Though McNally’s amendment, which gives graduate students guaranteed seats in the senate, took effect this election, he said that it’s problematic that the All Campus Elections Commission’s process puts undergraduates and graduates in the same voting pool.
“To me, that makes no sense whatsoever,” he said.
Instead, McNally said, students in each council or college should be able to choose their own senators.
“I think it’s not in the best interest of students and the councils for them not to be able to choose their own senators through their own election process,” he said.
Chris Clark, president of the Graduate Students in Education and Human Development group, said it wasn’t ideal to have graduate and professional students run as write-in candidates this year.
The elections had such a low turnout that the elected senators may not effectively represent students’ interests, he said.
“I applaud the people who put themselves forward as write-in candidates,” Clark said, “But at the same time, I’m also going to say that if you won with three votes, that’s not necessarily representing the [graduate students].”
And because graduate, professional and undergraduate students face different sets of issues, first-year medical student Jordan Weil said they should elect their own leaders.
“I went to a smaller private school for my undergrad, so I don’t know what sort of issues [undergraduates] would be facing,” he said.
Some students said the election process was unclear.
But Becky Hippert, executive assistant to the University Senate, said she and the ACEC tried to make sure graduate and professional students were aware of the elections this year.
“We were trying to get as much of the word out as possible,” she said. “It’s just hard to reach that many students.”
Hippert said she would have liked to see more graduate and professional students file for senate seats, as only a fraction of them did.
“They were never prohibited from filing — that bylaw amendment was just to designate seats for them,” she said.
Still, Weil said some students, including him, didn’t realize non-undergraduates were guaranteed seats until late in the election process.
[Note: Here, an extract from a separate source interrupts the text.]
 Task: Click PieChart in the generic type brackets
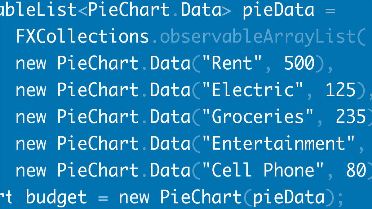click(129, 10)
Polls to elect student senators were open Wednesday through Friday of last week, but it wasn’t until Thursday night that Weil opted to run as a write-in to represent the Medical School in the Student Senate.
To campaign, Weil said, he posted a Facebook status asking friends to vote for him. It was enough to earn him the win, with 70 percent of the 30 votes cast in the graduate senator election.
He also won the undergraduate medical school student senator seat, with nearly 80 percent of votes.
Weil said he thinks a lack of understanding about what the Senate does could explain the lack of student interest.
“I don’t even know what the Senate does,” he said. “Why would there be a lot of involvement if we don’t understand how it impacts us?”
Dispute on deciding ties
Several senate races ended in ties where top candidates received just a handful of votes each.
In the College of Education and Human Development race, there was a four-way tie for the graduate student senators, who each received just three votes.
The two winners were chosen at random — the standard process for deciding ties in the Student Senate.
One of the winners, Leah Reinert, was elected as a write-in and said she didn’t even know she won.
Some students, like McNally, say the process for deciding ties and the senate election in general must change.
“The way things went down this year are a serious concern,” he said. “I think it’s something that we need to work on in the future.”
Clark said it’s worrisome that someone can be elected without knowing.
To address this, he said, communication between students and elections officials must improve.
“The process needs a little bit more clarification so we can actually get candidates for these positions,” he said.